There’s a meme going around which I will not re-post here. It says:
“REFUSE SERVICE TO THIS WOMAN and those with her.
“This is Shirley Phelps-Roper. If she comes into your store, sits in your restaurant, or tries to check into your hotel, refuse her any service. She is one of the leaders of Westboro Baptist Church and she is not welcome in Waco.
“Click ‘Share’ to get the word out!”
In my work with PROMO - Missouri's statewide LGBT civil rights organization - and in my work as a pediatrician, I spend a lot of my time and energy trying to assure that no one is refused food or shelter in the state of Missouri on the basis of who they are. Granted, this woman's actions and professed attitudes are vile and reprehensible. That makes our response to her and her companions a challenge.
I have seen Westboro Baptist in action. In 2001, one month after 9/11, in fact, I was at the Gay and Lesbian Medical Association Annual Conference in New Orleans. As you can imagine, indeed, as you may remember, that was a time of deep sadness and roiling emotion, and many of us who went to the conference were pretty apprehensive about even getting on a plane to travel there. Well, that year Westboro decided to target GLMA, and for three days they picketed outside the hotel, spewing hate and bile. On top of the devastation I was still feeling for the thousands lost that autumn, as someone who, at one point or another in my life, has been called all the disgusting names a gay man can be called, it was hard to hear that relentless chanting outside my window. It brought up a lot of old fear and shame, and my first response, understandably, was anger. “This is freedom?” I thought. “Americans are dead, for THIS?” I wanted nothing more than to go out onto the street, scream right back in their faces, kick them in the gut, pummel them with their own GOD HATES FAGS signs. Of course, all of us at the conference had already been coached on what we could do and could not do, legally, in response to them, no matter how we felt or what old psychic scabs they had picked at. Finally, I went down to the street…

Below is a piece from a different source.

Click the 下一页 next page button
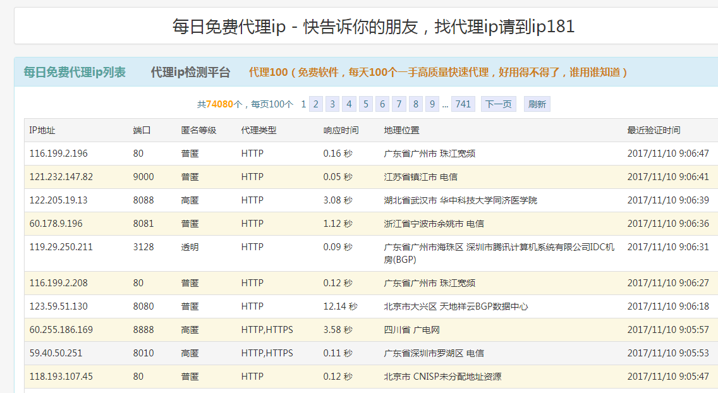 498,104
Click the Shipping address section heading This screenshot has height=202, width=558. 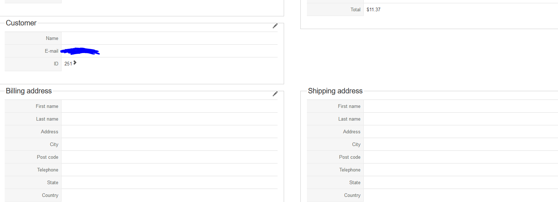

Now, I do consider myself a Christian, and at times like that, it’s not easy. As I went took the elevator down to the lobby, I recalled, almost against my will, what Jesus said in Matthew 5:43-45, "You have heard that it has been said, You shall love your neighbor, and hate your enemy. But I say to you, Love your enemies, bless them that curse you, do good to them that hate you, and pray for them which spitefully use you, and persecute you; That you may be the children of your Father which is in heaven: for he makes his sun to rise on the evil and on the good, and sends rain on the just and on the unjust." Like it or not, I had been given a grace experience, and I had to choose to accept it or not. As I walked out of the hotel onto the sidewalk on Poydras Street, I saw them standing in the median, their screaming faces focused now on me and contorted by hate and fear. I made my choice, and for the first time, I saw them clearly: sad, pathetic, and ultimately powerless. Finally, I pitied them, I prayed for them, and I turned and went back into the conference.

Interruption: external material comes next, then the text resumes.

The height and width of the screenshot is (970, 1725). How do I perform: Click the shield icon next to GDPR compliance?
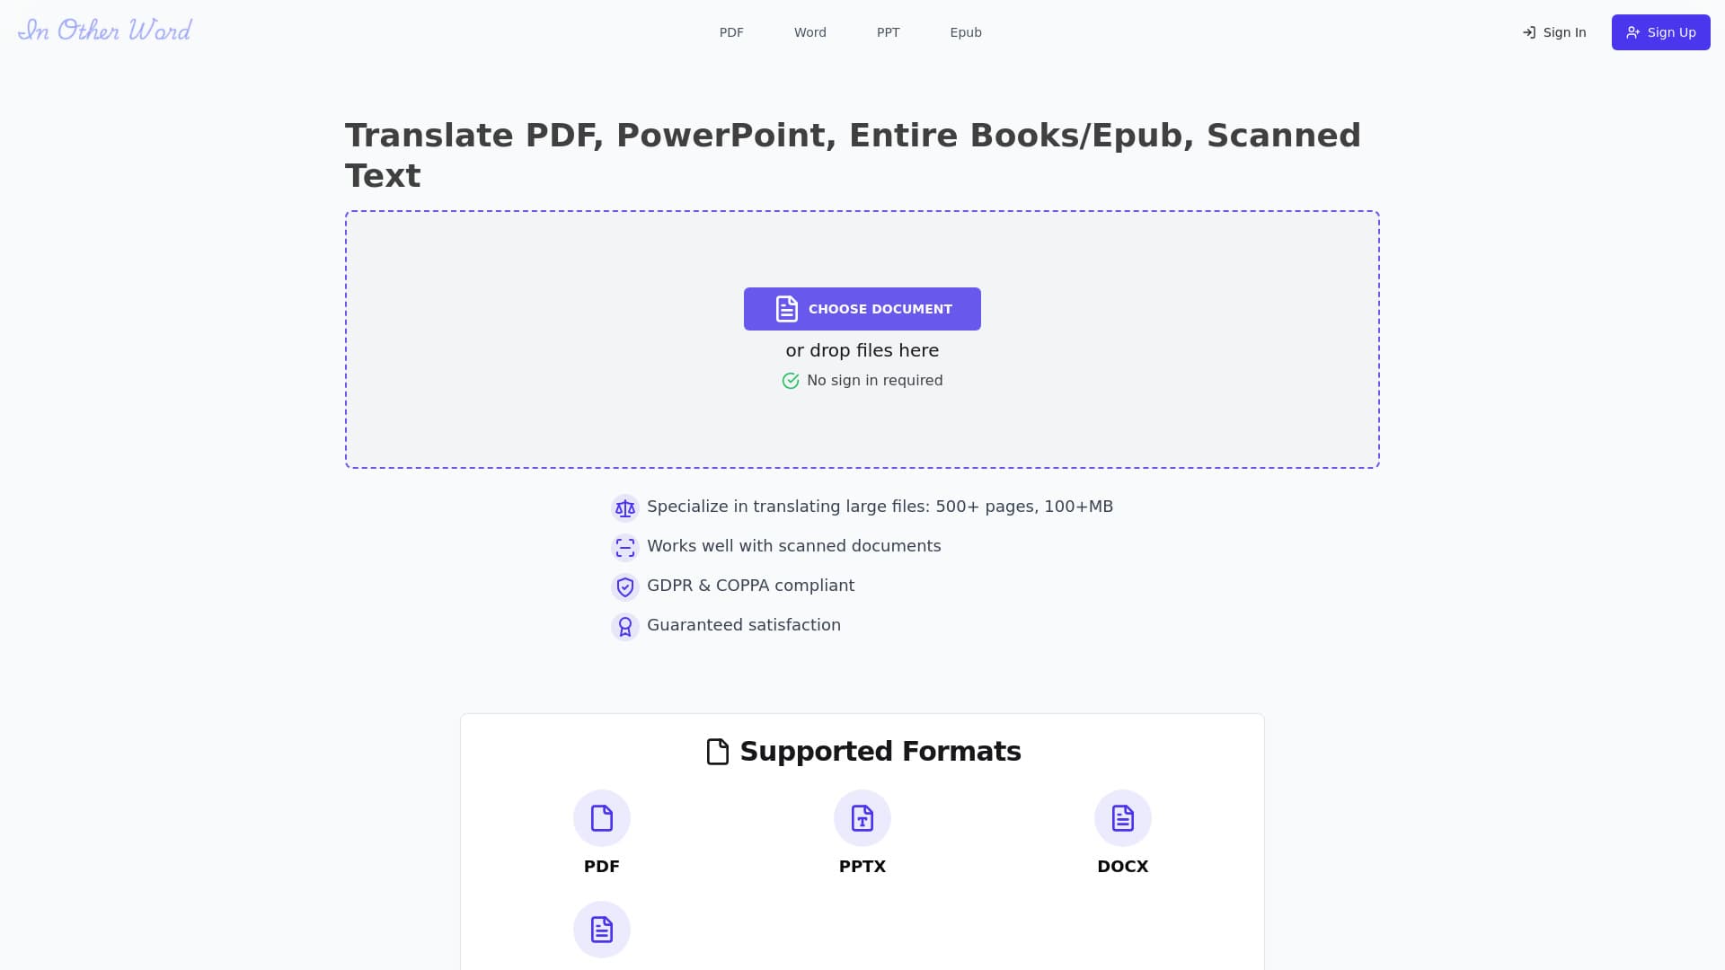pyautogui.click(x=624, y=586)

So we all know that Shirley Phelps-Roper and the members of Westboro Baptist Church have twisted and corrupted the core tenet of Christianity – Love God, and love your neighbor as yourself – but if we do the same to her and to them, if we hate and revile them, then we are no better than they. We surrender to hopelessness. We yield to fear. We lose our power. We are diminished.

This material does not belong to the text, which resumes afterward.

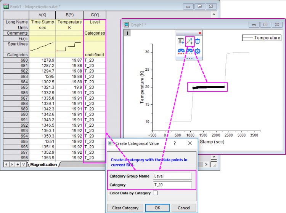Open the mini toolbar gear settings

[x=198, y=51]
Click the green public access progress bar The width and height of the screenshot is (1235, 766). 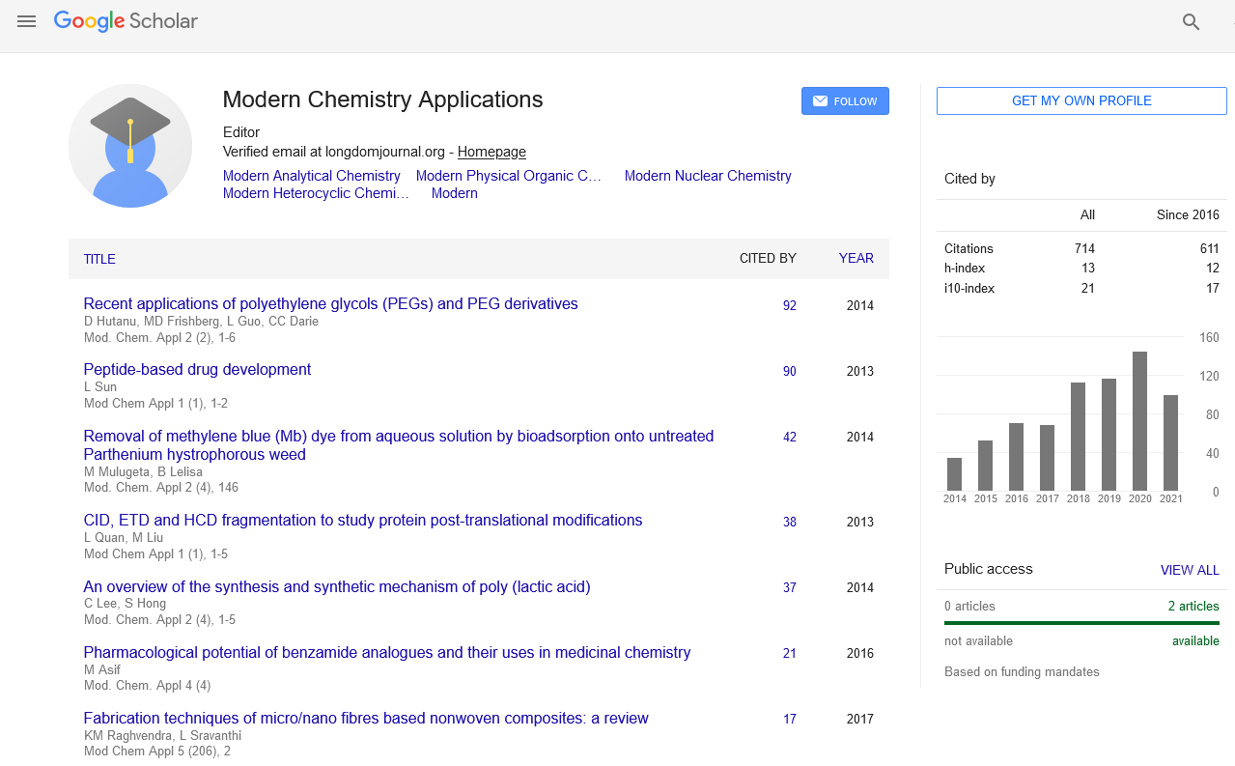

As Dr. Martin Luther King said, “Hate cannot drive out hate; only love can do that.” It's easy to love those who love us. The challenge we have been given is to love those who hate us. And perhaps, in doing so, we can be the agent of grace for them, the one person who will reveal the truth of God's love to these people so poor in spirit, and perhaps we may crack open even these poor hearts shriveled by hate.